My colleagues and I admired and adored Emile as our wise and nurturing elder. And he seemed to know everybody in our part of the world. One of those people was a beekeeper who lived along our return route. At Emile’s request, we stopped to buy some honey.

We pulled off the main road and travelled a short way up a dirt track until we arrived at a battered trailer sitting alone on a scrubby, red-clay lot. The door of the trailer swung wide and a tall, lanky man sprang down the steps and strode energetically toward us.

His long, thinning hair brushed his shoulders. An unruly beard tumbled to his chest. His broad smile revealed large gaps between his few remaining teeth.

We shook hands as Emile briefly introduced me to Jim. I smiled back thinking, “This is so Emile! Everybody sees him as one of us. Poor country folk and sophisticated professionals alike feel right at home with him.”

Jim greeted me warmly and then turned to Emile. He said, “You know, I’ve been giving a lot of thought to what you told me about the Oxford Movement.”

Um. What?!? Emile had been talking to this guy about sacramental theology, the relationship between Church and State, and the Incarnation?

This guy! With the thick Alabama accent, the poor grammar, the disheveled appearance.

This guy living in a dilapidated trailer in the middle of nowhere.

And that’s when I realized that Emile was talking to this guy. Not the stereotype I carried around about people who look like him, talk like him, and live where he lives.

Emile had gotten to know and care for Jim, not just a nameless example of the Southern rural demographic. In other words, Emile was living the message of Jesus.

The story of Jesus begins long before the manger. By starting the Gospel with the words “In the beginning,” John invites us to understand Jesus from the perspective of creation. He aims to shape our grasp of God’s love for us and to show us the path toward a new and radical depth in our love for one another.

John likely lumped into one what most scholars today consider two creations stories in the first two chapters of Genesis. So, when he alludes to the creation story he’s likely including the bit about Adam and Eve.

There, we read that God formed Adam out of the dust, breathing life into what would have otherwise remained a mud pie. Crucially, God said, “Let there be Adam.” Let there be this one, unique person.

God did not create a mold called “humanity” so that God could measure each individual’s conformity to a single ideal. On the contrary, God said, “Let there be Jill. Let there be Jose. Let there be Salma.” And Jill is Jill. Jose is Jose. Salma is Salma.

From God’s perspective—from the perspective of perfect love—each of us is one of a kind. Unrepeatable. Irreplaceable. God calls us to this kind of love. To recognize, to respect, and to take joy in each person’s unique beauty and goodness.
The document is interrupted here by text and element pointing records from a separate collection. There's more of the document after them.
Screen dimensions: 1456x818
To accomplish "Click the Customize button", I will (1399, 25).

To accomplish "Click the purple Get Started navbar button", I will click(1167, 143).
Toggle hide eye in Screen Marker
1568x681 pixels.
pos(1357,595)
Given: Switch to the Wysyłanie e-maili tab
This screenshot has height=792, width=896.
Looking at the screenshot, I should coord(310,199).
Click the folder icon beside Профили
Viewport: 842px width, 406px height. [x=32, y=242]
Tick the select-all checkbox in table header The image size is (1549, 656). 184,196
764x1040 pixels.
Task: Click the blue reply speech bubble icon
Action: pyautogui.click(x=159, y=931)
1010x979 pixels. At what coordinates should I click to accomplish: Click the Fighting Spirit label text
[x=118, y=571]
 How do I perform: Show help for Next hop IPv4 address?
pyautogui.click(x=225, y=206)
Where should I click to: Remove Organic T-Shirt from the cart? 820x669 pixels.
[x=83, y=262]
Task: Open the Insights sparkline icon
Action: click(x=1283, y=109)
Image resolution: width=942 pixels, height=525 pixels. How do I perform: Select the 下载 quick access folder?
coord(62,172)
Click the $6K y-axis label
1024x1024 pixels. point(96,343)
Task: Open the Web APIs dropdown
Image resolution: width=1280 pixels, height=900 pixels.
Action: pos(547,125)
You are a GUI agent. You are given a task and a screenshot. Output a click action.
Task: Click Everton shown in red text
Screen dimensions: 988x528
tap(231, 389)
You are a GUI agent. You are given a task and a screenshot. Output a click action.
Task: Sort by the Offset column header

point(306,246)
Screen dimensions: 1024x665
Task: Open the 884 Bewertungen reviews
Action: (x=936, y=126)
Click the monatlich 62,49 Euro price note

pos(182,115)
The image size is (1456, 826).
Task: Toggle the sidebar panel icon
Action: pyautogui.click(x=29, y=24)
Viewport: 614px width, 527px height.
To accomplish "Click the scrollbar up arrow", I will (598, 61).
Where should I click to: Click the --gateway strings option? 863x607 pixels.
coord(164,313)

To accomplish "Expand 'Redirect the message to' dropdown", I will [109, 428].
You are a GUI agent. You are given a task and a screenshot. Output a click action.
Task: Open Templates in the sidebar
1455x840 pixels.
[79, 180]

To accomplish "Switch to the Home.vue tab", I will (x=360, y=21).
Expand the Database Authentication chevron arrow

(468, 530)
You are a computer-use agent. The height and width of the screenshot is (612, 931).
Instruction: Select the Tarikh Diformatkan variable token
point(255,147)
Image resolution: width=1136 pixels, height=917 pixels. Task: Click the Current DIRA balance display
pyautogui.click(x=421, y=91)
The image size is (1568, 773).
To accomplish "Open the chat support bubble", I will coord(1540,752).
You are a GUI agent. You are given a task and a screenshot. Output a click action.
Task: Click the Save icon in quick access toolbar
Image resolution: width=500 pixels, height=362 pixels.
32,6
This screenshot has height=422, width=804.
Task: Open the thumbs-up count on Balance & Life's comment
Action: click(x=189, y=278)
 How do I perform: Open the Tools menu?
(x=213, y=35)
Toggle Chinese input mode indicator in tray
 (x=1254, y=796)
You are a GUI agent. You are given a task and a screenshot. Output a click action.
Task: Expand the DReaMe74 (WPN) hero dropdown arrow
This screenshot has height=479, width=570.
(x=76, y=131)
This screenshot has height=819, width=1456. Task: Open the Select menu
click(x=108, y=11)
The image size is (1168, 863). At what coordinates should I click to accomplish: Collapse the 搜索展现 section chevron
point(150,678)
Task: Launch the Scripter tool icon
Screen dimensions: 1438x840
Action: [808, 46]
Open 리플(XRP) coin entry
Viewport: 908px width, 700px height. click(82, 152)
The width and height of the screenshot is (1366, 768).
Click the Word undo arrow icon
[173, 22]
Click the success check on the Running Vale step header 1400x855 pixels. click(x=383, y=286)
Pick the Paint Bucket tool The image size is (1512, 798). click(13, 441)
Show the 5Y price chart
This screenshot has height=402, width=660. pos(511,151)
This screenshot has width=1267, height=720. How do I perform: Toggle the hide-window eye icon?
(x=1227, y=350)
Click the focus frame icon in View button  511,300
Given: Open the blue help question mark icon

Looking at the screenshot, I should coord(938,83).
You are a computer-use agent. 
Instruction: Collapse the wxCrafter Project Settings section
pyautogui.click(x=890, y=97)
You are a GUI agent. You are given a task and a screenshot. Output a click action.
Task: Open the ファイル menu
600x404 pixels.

Loving at such depth is what it means to be created in the image of God. And if you’re anything like me, you’re still learning how to do that.

We give many people a passing glance. From habit or for convenience, sometimes from fear or prejudice, we react to our own shaky generalizations about groups instead of responding to the deep truth of a specific individual.

We see what we have come to assume about a liberal or a conservative. A gay person, a black male, or a country boy. Condescension, disrespect, and even hatred become much easier when all we see is one of those people instead of a unique individual with a story all their own.

God doesn’t deal with generalizations about people. God gets real. God savors this person’s unmistakable scent and dances to the unique rhythm of this person’s pulse.

God loves those bloodshot eyes, that crooked smile, and that raspy voice. No two laughs, no two souls, no two hearts, no two life-stories are alike.

God loves real flesh and blood people. In all their sweetness and messiness.

That’s what it means to say that God gets real. And the only way for us to love God is to get real with each other.